Three years ago, I decided to try an experiment.

My husband’s 5X great grandfather, John Whitmer, was born in Barbelroth, Germany and emigrated to Frederick County, Maryland when he was a young boy in the 1750s.

As an adult, he moved westward, first to Botetourt County, Virginia and then, finally, to Muhlenberg County, Kentucky, where he died in 1828.

I wrote a long article published by the Kentucky Genealogical Society, which won second prize that year for best work, proving John’s parentage and  supported records found by encompassing his FAN (family, associates, neighbors) club. He was the son of Johannes Wittmer/Whitmer and Maria Elisabetha Holtz, who settled in Fredericktown, Maryland.
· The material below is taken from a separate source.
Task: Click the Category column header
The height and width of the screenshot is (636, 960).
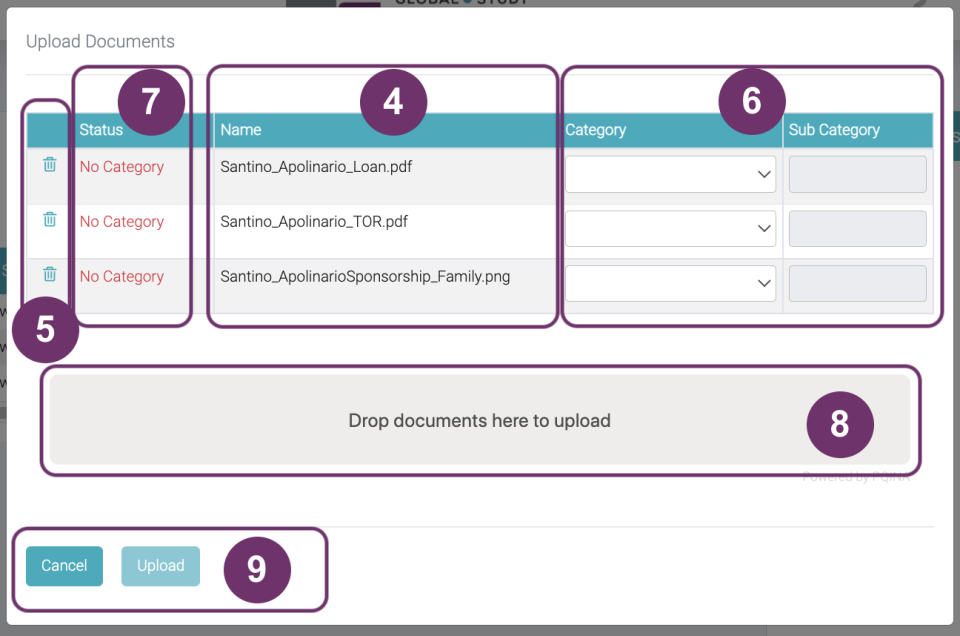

John Whitmer and his wife, Catherine, MAIDEN NAME UNKNOWN, (in spite of many online trees calling her Catherine Valde Tarwater) have hundreds, if not thousands of descendants today.

Understandably, there are many (almost 400) public member trees on Ancestry that include John Whitmer. However, I noticed back in 2015 that most of them either had no known parents for John Whitmer or they attributed him to Michael Whitmer and Barbara Oster of Lancaster County, Pennsylvania with absolutely no source citations.

My experiment consisted of emailing all of the tree owners who had current contact information and sharing a link to my KGS article, which I posted on my blog, and politely encouraged each to read my article for documentation concerning his origins.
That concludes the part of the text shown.